(Document text)

*** Block opens ***

Most job requirements seem daunting. Everyone is looking for some JavaScript experience. Everyone want React Developers. Some even want Full Stack developers.

What can you do?

We'll talk about four important things you need to understand. Some may create a paradigm shift for you. They are:

1. Why some job ads suck
2. Imposter Syndrome and minorities
3. The "Full Stack" developer
4. Keep applying

Why some job ads suck

The person who hires for the person and the person who crafts the job ad may be different people. This is especially true in large companies.

If the person who crafts the job ad knows nothing about the industry, they may require "10 years of React experience" even though React has been out only for 6. This is why you see jokes about bad job requirements all over the place.

To put your bias aside, people do try to improve their job ads. Chris, for example, does this.

In the interview, Chris shared about an experience where he rewrote a job ad. And he gave the HR strict instructions to post the job as it is. But when Chris looked at the actual advertisement, he didn't recognize the ad. It was butchered badly.

The key takeaway here is: Don't be too concerned about what's written on the job ad. It might have been inflated with unreasonable demands.

Imposter Syndrome and minorities

If you feel like a minority, you've labeled yourself as a minority. It doesn't matter if you're a white male, or a black woman, or an Asian, or anything else. Chris, for example, is a white male that feels like a minority because he doesn’t feel like he easily fits with anyone else.

The thing about minorities is minorities have high rates of Imposter Syndrome.

• They wonder if they're qualified for the job.
• They wonder why people should pick them over so many qualified candidates out there.

As a result, most minorities only apply to when they feel they're qualified for the job. This means apply to jobs if they can meet 80% of the job requirement. (On the other hand, majority candidates apply for a job if they meet 30% of the job requirements).

This is insane.

Minorities are usually better candidates because they have to fight through lots of barriers. They have better skills, better attitude, they work harder, and they know more about they're doing.

What this means is: If you're a minority candidate, please apply to more jobs. Apply to jobs even if you don't meet 80% (or 100%!) of the requirements.

Don't worry about meeting the requirements. Apply if you are confident you'll be able to do the job (and you're able to learn on the job).

Job ads are often inflated. Remember that.

The Full-stack developer

Many jobs require a "Full Stack" developer experience. This puts pressure on developers to learn the "Full" stack (and it makes them feel inadequate in the process).

But how full is a "Full Stack"? Do you need to know databases? Do you need to know how to write server code? Design? Draw? UX? There's no concrete definition for a Full-stack developer.

*** Block closes ***

(What you should do)
Answer these questions using the article on job requirements.
1. According to the article, for how many years had React been out when an ad might demand "10 years of React experience"?
2. What percentage of the job requirements do minority candidates and majority candidates, respectively, tend to meet before applying?
3. What does the article say about the definition of a Full-stack developer?

(Data for review)
*** Block opens ***

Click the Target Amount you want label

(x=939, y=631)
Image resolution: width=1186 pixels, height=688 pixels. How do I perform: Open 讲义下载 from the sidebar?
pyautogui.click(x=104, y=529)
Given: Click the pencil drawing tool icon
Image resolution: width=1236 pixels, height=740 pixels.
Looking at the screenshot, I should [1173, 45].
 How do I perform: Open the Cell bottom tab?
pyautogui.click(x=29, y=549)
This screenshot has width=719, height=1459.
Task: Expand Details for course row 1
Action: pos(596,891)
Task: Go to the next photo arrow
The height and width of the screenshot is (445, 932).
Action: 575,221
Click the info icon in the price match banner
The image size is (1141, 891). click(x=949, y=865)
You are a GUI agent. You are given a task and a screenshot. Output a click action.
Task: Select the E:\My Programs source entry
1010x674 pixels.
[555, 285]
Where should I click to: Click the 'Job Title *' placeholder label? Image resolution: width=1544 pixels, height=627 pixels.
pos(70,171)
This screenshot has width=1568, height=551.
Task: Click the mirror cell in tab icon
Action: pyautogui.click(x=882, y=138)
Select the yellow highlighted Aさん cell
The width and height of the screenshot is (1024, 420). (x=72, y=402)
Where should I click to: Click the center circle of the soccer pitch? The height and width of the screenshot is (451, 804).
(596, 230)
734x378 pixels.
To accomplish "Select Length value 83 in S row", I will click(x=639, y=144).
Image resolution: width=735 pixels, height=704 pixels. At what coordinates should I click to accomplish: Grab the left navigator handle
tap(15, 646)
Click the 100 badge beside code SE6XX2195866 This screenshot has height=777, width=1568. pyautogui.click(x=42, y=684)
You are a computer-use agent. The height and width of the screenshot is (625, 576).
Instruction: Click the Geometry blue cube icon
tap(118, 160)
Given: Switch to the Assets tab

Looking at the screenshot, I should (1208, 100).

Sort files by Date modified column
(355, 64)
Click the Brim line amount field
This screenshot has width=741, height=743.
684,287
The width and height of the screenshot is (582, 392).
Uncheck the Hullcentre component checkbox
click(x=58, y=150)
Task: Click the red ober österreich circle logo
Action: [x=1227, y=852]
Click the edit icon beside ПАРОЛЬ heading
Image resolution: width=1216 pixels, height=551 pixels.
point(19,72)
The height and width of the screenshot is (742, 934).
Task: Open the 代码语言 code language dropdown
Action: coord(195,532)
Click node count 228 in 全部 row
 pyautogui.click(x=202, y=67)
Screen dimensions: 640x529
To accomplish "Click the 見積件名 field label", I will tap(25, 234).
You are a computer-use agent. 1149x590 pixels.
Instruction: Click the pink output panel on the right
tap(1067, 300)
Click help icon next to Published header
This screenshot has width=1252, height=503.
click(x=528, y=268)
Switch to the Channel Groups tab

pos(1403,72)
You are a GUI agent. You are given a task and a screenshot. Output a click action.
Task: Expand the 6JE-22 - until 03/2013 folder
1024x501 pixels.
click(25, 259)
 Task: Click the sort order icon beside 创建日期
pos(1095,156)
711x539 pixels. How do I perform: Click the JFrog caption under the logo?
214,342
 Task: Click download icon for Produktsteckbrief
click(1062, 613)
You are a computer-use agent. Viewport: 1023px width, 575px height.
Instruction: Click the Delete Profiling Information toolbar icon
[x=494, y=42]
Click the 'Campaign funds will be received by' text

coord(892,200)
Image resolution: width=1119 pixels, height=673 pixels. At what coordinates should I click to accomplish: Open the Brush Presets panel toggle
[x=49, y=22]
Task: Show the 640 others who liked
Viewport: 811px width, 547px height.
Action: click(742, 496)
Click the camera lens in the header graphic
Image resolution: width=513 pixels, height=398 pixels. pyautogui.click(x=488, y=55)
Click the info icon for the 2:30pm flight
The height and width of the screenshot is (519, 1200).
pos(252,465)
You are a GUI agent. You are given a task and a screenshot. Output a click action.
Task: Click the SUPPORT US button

*** Block closes ***

(Result of the task)
1. Six years.
2. Minority candidates tend to meet 80%, and majority candidates meet 30%.
3. It has no concrete definition.